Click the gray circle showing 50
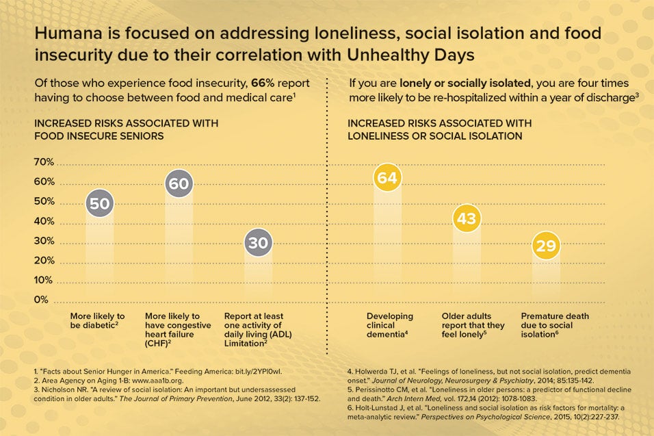point(100,203)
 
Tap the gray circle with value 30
point(258,242)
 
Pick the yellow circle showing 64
point(387,178)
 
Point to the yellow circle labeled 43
point(467,218)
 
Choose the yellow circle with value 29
point(545,245)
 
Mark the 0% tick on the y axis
point(42,300)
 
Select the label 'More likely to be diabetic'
point(98,320)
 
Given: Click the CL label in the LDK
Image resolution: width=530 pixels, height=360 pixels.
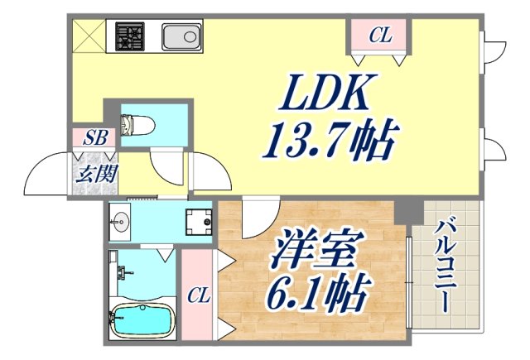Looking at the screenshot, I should pyautogui.click(x=379, y=36).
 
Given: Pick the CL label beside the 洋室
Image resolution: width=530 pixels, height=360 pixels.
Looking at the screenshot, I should pyautogui.click(x=197, y=294).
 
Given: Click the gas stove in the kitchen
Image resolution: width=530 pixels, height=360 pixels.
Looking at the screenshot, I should pyautogui.click(x=130, y=36).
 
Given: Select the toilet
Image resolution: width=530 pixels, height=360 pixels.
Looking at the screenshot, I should pyautogui.click(x=135, y=126).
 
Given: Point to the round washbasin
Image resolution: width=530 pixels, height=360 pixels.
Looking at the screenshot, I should pyautogui.click(x=121, y=222).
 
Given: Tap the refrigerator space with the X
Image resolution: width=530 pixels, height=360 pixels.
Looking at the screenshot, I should pyautogui.click(x=85, y=36).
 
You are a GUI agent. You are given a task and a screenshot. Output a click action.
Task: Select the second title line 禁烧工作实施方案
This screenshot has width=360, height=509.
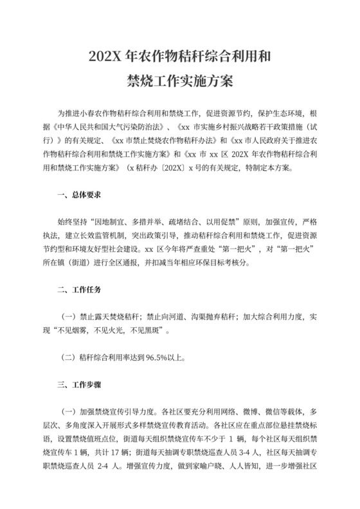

[Directive] Lay out all of the items above as a JSON list of strings, with one string for each line and no blank lines. Leave the pictures out of the answer.

[Finished exercise]
[
  "Click the gray circle showing 50",
  "point(100,203)",
  "Tap the gray circle with value 30",
  "point(258,242)",
  "Pick the yellow circle showing 64",
  "point(387,178)",
  "Point to the yellow circle labeled 43",
  "point(467,218)",
  "Choose the yellow circle with value 29",
  "point(545,245)",
  "Mark the 0% tick on the y axis",
  "point(42,300)",
  "Select the label 'More likely to be diabetic'",
  "point(98,320)",
  "Given: Click the CL label in the LDK",
  "Image resolution: width=530 pixels, height=360 pixels.",
  "Looking at the screenshot, I should pyautogui.click(x=379, y=36).",
  "Given: Pick the CL label beside the 洋室",
  "Image resolution: width=530 pixels, height=360 pixels.",
  "Looking at the screenshot, I should pyautogui.click(x=197, y=294).",
  "Given: Click the gas stove in the kitchen",
  "Image resolution: width=530 pixels, height=360 pixels.",
  "Looking at the screenshot, I should pyautogui.click(x=130, y=36).",
  "Given: Select the toilet",
  "Image resolution: width=530 pixels, height=360 pixels.",
  "Looking at the screenshot, I should pyautogui.click(x=135, y=126).",
  "Given: Point to the round washbasin",
  "Image resolution: width=530 pixels, height=360 pixels.",
  "Looking at the screenshot, I should pyautogui.click(x=121, y=222).",
  "Given: Tap the refrigerator space with the X",
  "Image resolution: width=530 pixels, height=360 pixels.",
  "Looking at the screenshot, I should pyautogui.click(x=85, y=36).",
  "You are a GUI agent. You are given a task and a screenshot. Output a click action.",
  "Task: Select the second title line 禁烧工作实施方案",
  "This screenshot has width=360, height=509."
]